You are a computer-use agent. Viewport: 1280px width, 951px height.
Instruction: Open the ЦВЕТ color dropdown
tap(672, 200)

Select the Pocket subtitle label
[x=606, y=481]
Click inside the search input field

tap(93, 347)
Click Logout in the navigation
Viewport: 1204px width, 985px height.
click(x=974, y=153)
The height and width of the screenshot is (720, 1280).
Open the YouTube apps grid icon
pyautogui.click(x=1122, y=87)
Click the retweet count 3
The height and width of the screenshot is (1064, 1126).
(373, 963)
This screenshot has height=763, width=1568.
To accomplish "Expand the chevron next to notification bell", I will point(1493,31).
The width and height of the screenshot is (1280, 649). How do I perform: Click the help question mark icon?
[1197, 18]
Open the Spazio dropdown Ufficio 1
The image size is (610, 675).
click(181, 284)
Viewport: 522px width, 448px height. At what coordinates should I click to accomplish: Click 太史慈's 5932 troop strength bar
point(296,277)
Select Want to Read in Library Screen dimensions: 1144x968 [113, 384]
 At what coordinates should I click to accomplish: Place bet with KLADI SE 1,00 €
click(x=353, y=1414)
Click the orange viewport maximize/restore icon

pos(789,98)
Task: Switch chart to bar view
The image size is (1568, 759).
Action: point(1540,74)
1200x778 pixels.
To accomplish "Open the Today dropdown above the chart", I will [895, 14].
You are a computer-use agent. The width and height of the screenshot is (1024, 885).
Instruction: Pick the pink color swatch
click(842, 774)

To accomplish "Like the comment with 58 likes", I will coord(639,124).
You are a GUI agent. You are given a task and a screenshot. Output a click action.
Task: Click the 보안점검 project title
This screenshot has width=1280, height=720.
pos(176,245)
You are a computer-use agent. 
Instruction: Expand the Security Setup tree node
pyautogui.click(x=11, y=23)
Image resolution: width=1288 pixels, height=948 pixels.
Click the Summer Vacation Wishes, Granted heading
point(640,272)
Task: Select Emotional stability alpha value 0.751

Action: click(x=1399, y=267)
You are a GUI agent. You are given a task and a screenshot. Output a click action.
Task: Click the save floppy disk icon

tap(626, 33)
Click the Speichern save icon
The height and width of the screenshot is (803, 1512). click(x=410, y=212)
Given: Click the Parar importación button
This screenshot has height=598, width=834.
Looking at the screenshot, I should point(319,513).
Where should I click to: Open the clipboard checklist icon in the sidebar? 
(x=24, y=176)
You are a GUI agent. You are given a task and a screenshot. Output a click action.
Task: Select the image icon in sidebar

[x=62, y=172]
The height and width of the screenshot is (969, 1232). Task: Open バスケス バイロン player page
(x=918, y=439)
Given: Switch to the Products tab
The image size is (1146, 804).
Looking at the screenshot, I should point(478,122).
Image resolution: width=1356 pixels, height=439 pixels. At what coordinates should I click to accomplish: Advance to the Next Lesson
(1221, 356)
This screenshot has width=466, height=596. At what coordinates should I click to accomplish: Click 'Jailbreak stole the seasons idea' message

◆ ◆ ◆ ◆ ◆ ◆ ◆

▶ Task requirements
Only lines holding the word "will" are wanted; copy each one from the listing.

▶ Written reply
To accomplish "Expand the chevron next to notification bell", I will point(1493,31).
To accomplish "Open the Today dropdown above the chart", I will [895, 14].
To accomplish "Like the comment with 58 likes", I will coord(639,124).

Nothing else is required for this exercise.